Let's say we want to create a system to classify news articles into a set of pre-defined categories. Without logprobs, we can use Chat Completions to do this, but it is much more difficult to assess the certainty with which the model made its classifications.

Now, with logprobs enabled, we can see exactly how confident the model is in its predictions, which is crucial for creating an accurate and trustworthy classifier. For example, if the log probability for the chosen category is high, this suggests the model is quite confident in its classification. If it's low, this suggests the model is less confident. This can be particularly useful in cases where the model's classification is not what you expected, or when the model's output needs to be reviewed or validated by a human.

We'll begin with a prompt that presents the model with four categories: Technology, Politics, Sports, and Arts. The model is then tasked with classifying articles into these categories based solely on their headlines.

CLASSIFICATION_PROMPT = """You will be given a headline of a news article.
Classify the article into one of the following categories: Technology, Politics, Sports, and Art.
Return only the name of the category, and nothing else.
MAKE SURE your output is one of the four categories stated.
Article headline: {headline}"""

Let's look at three sample headlines, and first begin with a standard Chat Completions output, without logprobs

headlines = [
    "Tech Giant Unveils Latest Smartphone Model with Advanced Photo-Editing Features.",
    "Local Mayor Launches Initiative to Enhance Urban Public Transport.",
    "Tennis Champion Showcases Hidden Talents in Symphony Orchestra Debut",
]
for headline in headlines:
    print(f"\nHeadline: {headline}")
    API_RESPONSE = get_completion(
        [{"role": "user", "content": CLASSIFICATION_PROMPT.format(headline=headline)}],
        model="gpt-4",
    )
    print(f"Category: {API_RESPONSE.choices[0].message.content}\n")
Headline: Tech Giant Unveils Latest Smartphone Model with Advanced Photo-Editing Features.
Category: Technology


Headline: Local Mayor Launches Initiative to Enhance Urban Public Transport.
Category: Politics


Headline: Tennis Champion Showcases Hidden Talents in Symphony Orchestra Debut
Category: Art

Here we can see the selected category for each headline. However, we have no visibility into the confidence of the model in its predictions. Let's rerun the same prompt but with logprobs enabled, and top_logprobs set to 2 (this will show us the 2 most likely output tokens for each token). Additionally we can also output the linear probability of each output token, in order to convert the log probability to the more easily interprable scale of 0-100%.

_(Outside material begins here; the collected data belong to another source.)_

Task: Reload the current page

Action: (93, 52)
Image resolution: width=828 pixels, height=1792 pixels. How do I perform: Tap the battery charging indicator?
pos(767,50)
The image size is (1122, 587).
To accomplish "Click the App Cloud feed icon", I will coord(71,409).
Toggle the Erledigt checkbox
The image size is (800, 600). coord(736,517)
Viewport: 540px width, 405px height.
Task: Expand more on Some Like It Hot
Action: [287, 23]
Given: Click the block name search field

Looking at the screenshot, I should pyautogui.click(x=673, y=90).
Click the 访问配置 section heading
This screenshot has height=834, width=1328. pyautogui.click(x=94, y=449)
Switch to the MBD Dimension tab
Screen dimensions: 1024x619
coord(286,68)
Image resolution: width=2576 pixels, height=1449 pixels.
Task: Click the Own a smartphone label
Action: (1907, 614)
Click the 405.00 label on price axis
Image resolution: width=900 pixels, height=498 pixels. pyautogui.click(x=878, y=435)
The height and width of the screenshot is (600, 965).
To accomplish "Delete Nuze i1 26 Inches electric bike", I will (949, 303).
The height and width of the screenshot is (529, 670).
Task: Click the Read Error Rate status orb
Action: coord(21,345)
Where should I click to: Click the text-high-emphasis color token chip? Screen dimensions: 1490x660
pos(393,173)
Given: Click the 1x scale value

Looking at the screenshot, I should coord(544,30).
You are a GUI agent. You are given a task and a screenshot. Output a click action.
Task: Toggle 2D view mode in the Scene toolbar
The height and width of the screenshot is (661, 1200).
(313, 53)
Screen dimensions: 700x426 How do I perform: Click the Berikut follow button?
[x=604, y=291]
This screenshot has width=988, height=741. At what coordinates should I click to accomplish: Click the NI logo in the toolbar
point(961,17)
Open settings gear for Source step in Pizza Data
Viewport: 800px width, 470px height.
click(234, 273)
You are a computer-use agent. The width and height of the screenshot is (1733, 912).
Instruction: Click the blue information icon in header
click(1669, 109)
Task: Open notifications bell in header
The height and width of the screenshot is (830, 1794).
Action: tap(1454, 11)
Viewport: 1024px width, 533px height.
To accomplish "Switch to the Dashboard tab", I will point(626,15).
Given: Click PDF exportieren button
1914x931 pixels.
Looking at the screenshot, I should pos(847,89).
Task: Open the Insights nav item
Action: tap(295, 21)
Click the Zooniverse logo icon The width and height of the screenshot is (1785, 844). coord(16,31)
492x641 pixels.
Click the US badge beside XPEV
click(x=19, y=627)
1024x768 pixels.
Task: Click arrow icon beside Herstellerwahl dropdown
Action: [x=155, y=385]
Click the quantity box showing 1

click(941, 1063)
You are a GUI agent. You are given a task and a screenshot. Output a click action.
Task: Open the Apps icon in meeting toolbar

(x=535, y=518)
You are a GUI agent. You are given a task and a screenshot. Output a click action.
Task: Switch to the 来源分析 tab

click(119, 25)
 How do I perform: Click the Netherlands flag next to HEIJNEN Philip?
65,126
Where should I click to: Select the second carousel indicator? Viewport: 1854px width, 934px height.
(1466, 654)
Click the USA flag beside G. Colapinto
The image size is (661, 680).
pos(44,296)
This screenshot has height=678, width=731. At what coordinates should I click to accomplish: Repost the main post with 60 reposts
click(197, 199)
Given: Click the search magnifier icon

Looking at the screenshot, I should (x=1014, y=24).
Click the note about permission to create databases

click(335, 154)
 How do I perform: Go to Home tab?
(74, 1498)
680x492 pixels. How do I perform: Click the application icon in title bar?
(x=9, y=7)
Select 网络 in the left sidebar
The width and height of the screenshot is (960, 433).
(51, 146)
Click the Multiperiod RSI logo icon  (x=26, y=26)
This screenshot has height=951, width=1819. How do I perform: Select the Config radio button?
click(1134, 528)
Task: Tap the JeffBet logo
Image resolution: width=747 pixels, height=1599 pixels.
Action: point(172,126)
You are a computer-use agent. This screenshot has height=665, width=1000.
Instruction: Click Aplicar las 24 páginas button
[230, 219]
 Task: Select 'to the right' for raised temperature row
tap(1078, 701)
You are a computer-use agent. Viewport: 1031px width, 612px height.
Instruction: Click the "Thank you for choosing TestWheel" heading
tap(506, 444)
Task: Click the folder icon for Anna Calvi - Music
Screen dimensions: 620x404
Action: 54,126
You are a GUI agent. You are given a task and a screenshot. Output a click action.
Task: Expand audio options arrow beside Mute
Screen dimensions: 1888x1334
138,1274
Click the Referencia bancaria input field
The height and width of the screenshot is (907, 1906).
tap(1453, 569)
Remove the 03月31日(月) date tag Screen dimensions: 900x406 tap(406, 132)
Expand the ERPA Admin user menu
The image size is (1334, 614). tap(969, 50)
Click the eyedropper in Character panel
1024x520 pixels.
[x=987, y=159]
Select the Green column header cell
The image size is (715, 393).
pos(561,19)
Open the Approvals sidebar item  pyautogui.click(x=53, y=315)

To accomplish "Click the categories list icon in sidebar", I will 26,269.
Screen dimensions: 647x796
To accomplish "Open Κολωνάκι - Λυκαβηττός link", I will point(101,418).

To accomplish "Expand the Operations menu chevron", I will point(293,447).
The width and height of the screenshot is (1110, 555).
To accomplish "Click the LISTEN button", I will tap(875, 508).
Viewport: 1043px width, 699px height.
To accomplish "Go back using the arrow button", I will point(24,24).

for headline in headlines:
    print(f"\nHeadline: {headline}")
    API_RESPONSE = get_completion(
        [{"role": "user", "content": CLASSIFICATION_PROMPT.format(headline=headline)}],
        model="gpt-4",
        logprobs=True,
        top_logprobs=2,
    )
    top_two_logprobs = API_RESPONSE.choices[0].logprobs.content[0].top_logprobs
    html_content = ""
    for i, logprob in enumerate(top_two_logprobs, start=1):
        html_content += (
            f"<span style='color: cyan'>Output token {i}:</span> {logprob.token}, "
            f"<span style='color: darkorange'>logprobs:</span> {logprob.logprob}, "
            f"<span style='color: magenta'>linear probability:</span> {np.round(np.exp(logprob.logprob)*100,2)}%<br>"
        )
    display(HTML(html_content))
    print("\n")
Headline: Tech Giant Unveils Latest Smartphone Model with Advanced Photo-Editing Features.
Output token 1: Technology, logprobs: -2.4584822e-06, linear probability: 100.0%
Output token 2: Techn, logprobs: -13.781253, linear probability: 0.0%


Headline: Local Mayor Launches Initiative to Enhance Urban Public Transport.
Output token 1: Politics, logprobs: -2.4584822e-06, linear probability: 100.0%
Output token 2: Technology, logprobs: -13.937503, linear probability: 0.0%


Headline: Tennis Champion Showcases Hidden Talents in Symphony Orchestra Debut
Output token 1: Art, logprobs: -0.009169078, linear probability: 99.09%
Output token 2: Sports, logprobs: -4.696669, linear probability: 0.91%

As expected from the first two headlines, gpt-4 is nearly 100% confident in its classifications, as the content is clearly technology and politics focused respectively. However, the third headline combines both sports and art-related themes, so we see the model is less confident in its selection.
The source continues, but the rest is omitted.